_Directions for this task_. Where a line below holds the string "using", copy that line.

(Records drawn from a dataset)
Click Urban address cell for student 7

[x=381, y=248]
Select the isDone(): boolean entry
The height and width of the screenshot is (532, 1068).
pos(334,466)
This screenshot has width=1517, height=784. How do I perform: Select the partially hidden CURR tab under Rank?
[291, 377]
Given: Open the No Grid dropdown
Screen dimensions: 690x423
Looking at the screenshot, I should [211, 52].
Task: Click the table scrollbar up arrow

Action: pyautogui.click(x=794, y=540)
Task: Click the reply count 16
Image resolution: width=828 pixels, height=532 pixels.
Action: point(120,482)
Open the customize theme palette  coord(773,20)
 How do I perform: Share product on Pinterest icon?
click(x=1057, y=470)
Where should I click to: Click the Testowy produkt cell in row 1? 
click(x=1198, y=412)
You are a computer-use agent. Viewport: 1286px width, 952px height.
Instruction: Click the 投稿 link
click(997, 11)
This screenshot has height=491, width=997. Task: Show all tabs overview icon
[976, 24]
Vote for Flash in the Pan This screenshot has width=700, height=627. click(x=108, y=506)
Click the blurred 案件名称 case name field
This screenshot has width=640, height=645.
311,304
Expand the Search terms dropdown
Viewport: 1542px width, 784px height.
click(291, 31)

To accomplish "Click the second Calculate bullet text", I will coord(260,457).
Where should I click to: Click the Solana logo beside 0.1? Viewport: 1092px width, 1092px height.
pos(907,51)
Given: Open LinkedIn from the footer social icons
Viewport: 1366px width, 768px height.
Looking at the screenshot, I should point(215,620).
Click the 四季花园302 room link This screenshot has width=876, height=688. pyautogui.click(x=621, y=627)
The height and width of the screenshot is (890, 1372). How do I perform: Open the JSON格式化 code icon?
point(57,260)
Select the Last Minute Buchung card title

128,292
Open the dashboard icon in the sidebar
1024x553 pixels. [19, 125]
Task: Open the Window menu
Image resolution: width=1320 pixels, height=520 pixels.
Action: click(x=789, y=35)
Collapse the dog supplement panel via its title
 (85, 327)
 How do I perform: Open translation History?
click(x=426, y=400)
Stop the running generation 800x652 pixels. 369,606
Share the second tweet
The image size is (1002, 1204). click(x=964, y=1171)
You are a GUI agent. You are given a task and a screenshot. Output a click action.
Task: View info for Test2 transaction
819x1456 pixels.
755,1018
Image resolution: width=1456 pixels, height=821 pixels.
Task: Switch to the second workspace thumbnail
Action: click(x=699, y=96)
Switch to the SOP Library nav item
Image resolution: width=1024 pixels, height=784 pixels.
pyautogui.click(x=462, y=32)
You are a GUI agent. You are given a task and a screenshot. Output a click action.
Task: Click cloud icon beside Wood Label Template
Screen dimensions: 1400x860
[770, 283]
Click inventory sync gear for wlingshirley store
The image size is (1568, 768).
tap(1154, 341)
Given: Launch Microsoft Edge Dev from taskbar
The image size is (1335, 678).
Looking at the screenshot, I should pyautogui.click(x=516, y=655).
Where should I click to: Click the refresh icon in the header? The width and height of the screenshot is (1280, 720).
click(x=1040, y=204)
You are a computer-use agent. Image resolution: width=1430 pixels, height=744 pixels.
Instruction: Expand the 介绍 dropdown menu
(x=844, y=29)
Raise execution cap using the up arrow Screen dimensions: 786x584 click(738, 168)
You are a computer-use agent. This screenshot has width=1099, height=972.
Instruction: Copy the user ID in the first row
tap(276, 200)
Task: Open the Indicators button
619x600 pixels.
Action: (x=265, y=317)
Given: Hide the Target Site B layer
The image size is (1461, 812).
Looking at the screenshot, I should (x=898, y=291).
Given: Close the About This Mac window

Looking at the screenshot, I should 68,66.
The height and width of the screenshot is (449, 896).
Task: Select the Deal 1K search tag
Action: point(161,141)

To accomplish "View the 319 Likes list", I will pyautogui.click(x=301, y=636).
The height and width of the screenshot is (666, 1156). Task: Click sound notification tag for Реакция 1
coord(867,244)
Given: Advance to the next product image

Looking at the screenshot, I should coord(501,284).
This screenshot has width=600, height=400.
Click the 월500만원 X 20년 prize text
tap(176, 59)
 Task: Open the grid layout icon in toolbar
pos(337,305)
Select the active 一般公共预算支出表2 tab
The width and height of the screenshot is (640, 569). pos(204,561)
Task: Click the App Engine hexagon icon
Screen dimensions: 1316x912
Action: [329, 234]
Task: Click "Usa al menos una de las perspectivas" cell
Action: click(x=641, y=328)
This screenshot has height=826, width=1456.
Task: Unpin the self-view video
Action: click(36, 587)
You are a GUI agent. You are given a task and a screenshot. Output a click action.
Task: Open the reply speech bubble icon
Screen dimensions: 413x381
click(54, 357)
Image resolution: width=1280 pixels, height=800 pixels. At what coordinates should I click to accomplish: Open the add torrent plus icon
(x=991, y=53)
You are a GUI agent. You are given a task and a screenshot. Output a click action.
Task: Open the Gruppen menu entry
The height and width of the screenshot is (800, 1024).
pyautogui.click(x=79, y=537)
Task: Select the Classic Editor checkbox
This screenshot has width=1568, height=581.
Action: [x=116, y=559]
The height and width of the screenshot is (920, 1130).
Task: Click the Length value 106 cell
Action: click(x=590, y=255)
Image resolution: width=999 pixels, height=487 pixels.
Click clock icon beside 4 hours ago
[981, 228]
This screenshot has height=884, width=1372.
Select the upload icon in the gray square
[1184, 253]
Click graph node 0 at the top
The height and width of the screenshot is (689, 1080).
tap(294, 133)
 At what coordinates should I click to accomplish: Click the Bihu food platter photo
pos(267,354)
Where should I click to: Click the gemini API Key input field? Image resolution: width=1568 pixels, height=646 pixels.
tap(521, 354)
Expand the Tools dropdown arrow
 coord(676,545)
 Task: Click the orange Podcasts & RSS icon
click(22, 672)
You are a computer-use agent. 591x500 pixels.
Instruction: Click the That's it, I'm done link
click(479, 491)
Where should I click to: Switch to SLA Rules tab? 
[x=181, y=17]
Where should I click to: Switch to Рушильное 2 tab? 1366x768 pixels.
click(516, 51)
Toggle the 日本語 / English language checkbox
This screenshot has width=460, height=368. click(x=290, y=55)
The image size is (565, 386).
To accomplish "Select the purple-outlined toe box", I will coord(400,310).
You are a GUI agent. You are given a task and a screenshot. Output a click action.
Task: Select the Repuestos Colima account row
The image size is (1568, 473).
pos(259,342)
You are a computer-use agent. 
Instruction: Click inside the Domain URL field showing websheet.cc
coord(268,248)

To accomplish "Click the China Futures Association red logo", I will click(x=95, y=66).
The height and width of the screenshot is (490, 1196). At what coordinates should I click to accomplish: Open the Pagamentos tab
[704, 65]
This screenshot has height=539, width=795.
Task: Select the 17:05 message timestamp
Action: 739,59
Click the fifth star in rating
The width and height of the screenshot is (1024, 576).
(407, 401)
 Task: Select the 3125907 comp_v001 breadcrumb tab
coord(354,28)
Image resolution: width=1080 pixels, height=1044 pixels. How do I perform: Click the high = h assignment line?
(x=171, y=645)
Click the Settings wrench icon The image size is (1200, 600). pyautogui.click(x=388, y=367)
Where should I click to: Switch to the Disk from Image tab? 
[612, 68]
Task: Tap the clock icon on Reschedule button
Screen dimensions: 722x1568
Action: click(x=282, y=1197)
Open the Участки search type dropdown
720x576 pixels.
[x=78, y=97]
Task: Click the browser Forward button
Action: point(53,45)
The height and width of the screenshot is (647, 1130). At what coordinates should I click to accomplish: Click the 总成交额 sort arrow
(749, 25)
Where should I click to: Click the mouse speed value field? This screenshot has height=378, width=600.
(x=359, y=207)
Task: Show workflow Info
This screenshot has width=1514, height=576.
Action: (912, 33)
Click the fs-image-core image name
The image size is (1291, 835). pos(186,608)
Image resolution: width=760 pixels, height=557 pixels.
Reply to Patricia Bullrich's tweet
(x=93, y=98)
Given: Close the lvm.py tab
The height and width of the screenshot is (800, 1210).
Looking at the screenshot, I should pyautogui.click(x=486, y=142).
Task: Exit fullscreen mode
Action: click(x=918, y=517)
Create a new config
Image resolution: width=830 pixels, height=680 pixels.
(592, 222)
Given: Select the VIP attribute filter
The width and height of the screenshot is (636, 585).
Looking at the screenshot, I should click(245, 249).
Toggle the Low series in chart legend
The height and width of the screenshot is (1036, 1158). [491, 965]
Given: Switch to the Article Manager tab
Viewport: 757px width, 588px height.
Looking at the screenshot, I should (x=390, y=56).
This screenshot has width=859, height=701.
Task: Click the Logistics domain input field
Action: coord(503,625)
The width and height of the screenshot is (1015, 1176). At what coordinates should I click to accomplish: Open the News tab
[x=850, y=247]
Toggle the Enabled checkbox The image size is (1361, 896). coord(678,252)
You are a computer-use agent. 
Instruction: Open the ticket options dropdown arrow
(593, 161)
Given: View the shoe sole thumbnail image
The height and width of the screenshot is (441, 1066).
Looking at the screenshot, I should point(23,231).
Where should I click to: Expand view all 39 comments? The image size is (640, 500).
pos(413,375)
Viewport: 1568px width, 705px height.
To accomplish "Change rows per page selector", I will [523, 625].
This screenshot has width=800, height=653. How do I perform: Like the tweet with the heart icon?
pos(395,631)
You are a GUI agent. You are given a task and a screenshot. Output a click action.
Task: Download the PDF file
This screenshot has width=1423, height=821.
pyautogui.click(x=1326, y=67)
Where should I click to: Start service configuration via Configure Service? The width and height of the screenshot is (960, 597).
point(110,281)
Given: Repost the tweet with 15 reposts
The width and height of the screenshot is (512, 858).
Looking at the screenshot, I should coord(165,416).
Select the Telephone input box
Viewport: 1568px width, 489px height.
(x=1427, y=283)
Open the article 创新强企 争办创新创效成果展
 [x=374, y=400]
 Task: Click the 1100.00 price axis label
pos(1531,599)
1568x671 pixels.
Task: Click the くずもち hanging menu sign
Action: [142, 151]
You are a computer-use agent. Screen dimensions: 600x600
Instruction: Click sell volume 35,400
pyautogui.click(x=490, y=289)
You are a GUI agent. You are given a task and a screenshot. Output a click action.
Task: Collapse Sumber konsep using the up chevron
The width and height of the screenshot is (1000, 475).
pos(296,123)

_Response box_.
Raise execution cap using the up arrow Screen dimensions: 786x584 click(738, 168)
Task: Collapse Sumber konsep using the up chevron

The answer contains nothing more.